According to a survey of senior loan officers commissioned by the Federal Reserve, at negative 18.3 percent, the net percentage for prime mortgages was the lowest it’s been since the central bank started tracking it in 2007. The number was also higher than comparable numbers in the 1990s and 2000s, according to Bloomberg.
But have no fear; we’re not in for another bubble-bursting scenario, at least according to analysts at JP Morgan Chase.
“The magnitude of the tightening during the crisis was so extreme that it dwarfs recent changes,” the analysts wrote in a report. “Just because a large percentage of survey respondents said that they were loosening standards doesn’t mean that they were loosening them by a large amount.”
I Saw You – With a Mortgage in Your Hand
On top of the bank’s loosening their standards, here’s another gem for those looking to secure mortgages: Freddie Mac recently announced that the average rate of a 30-year mortgage dropped slightly from 4.14 to 4.12 percent, while the rate of a 15-year mortgage declined from 3.27 percent to 3.24 percent. Both of those rates are lower than they were at this time last year.
While all of this news appears great for those who are looking to buy homes, it appears as though the millennial generation – typical defined as those born between 1980 and 2000 – are not yet showing a fervor when it comes to buying a home.
As such, the private mortgage market is currently valued at $1 trillion, about half of what it would be in a standard economic climate, according to Anthony Hsieh, CEO of loanDepot, a company that offers mortgage services
“Private capital is not back into the mortgage marketplaces, and this is seven years after the crisis,” explains Hsieh. “Credit has not been widened or deepened, and there isn’t enough product innovation to offer loans to this generation. The only programs are still regulated very tightly by the government.”
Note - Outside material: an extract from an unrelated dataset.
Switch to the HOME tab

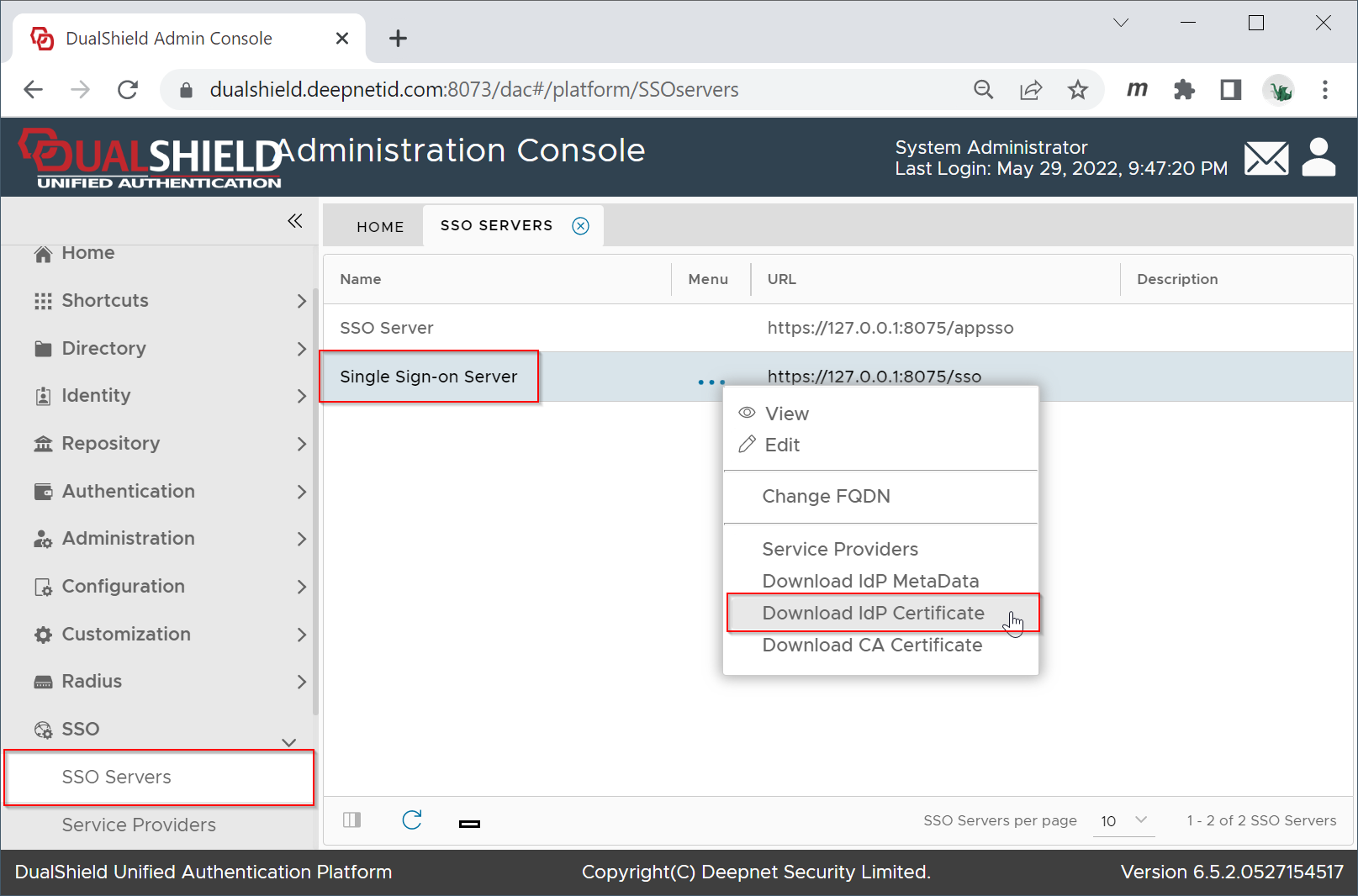click(380, 227)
To Buy or Not To Buy? That is the Question
New home sales have suffered lately, falling 8.1 percent in the month of June. Obviously, as the housing market goes, so too goes the rest of the economy. As such, it’s important that financiers consider making the barriers for first-time homebuyers fewer and fewer.
Facing a difficult job market, the prospect of seemingly insurmountable student loan debt and wages that generally don’t keep up with inflation, millennials certainly have their work cut out for them when it comes to finding the means to become a homeowner, thus fulfilling the American dream.
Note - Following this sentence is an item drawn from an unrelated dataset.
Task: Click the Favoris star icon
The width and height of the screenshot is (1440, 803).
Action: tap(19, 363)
If the millennials don’t end up becoming major players in the housing market, what does that bode for the future of the country? It doesn’t take a Nobel laureate or distinguished economist to understand how such a scenario could adversely impact the entirety of the economy.
So what? If you’re in the market to buy a home for the first time, you should take it as a good sign that mortgage rates are slipping to lows. But how much further will those rates go down?
To protect their livelihood, financiers need millennials to take out loans. The main question about mortgage rates is slowly becoming evident: How long can they go?